= Emsley Carr =

British newspaper editor

Carr in the c1930s.

Sir William Emsley Carr (1 May 1867 - 5 August 1941) was a British newspaper editor, who edited the News of the World for more than fifty years.

Carr was born and raised in the Hunslet district of Leeds. His uncle, Henry Lascelles Carr, was a founder and editor of the Western Mail, based in Cardiff, and he saw promise in Emsley, and summoned him to work as a journalist on the newspaper.

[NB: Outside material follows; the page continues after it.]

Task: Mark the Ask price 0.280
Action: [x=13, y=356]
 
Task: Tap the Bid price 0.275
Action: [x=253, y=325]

In 1891, Lascelles Carr was part of a syndicate which purchased the News of the World, a London-based Sunday newspaper with a small circulation, and he decided to appoint his nephew as its new editor.

Emsley married Lascelles' daughter, Jenny Lascelles Carr, in 1895, and worked closely with George Riddell to build up sales of the News of the World. This was highly successful; by 1900, the paper was selling more than one million copies of each issue. Carr also continued to write for the Western Mail, acting as its chief political correspondent until the 1930s, using his membership of the Parliamentary lobby to obtain stories.

During World War I, Carr undertook extensive charity work, in support of captured Welsh soldiers. He also undertook several trips to see the war for himself, visiting France and Scapa Flow, and reporting on the Paris Peace Conference. In the 1918 New Year Honours, he was knighted for his wartime efforts.

After the war, the News of the World continued to gain sales, reaching more than four million by 1940. Carr served as High Sheriff of Glamorgan in 1938, as Chairman of the Press Gallery at Parliament in 1930/1, and President of the Institute of Journalists in 1932/3. He also sponsored various sporting events, the Emsley Carr Mile being named in his honour some years after his death. His son, Harry, was a cricketer who also worked alongside his father as a journalist at the News of the World.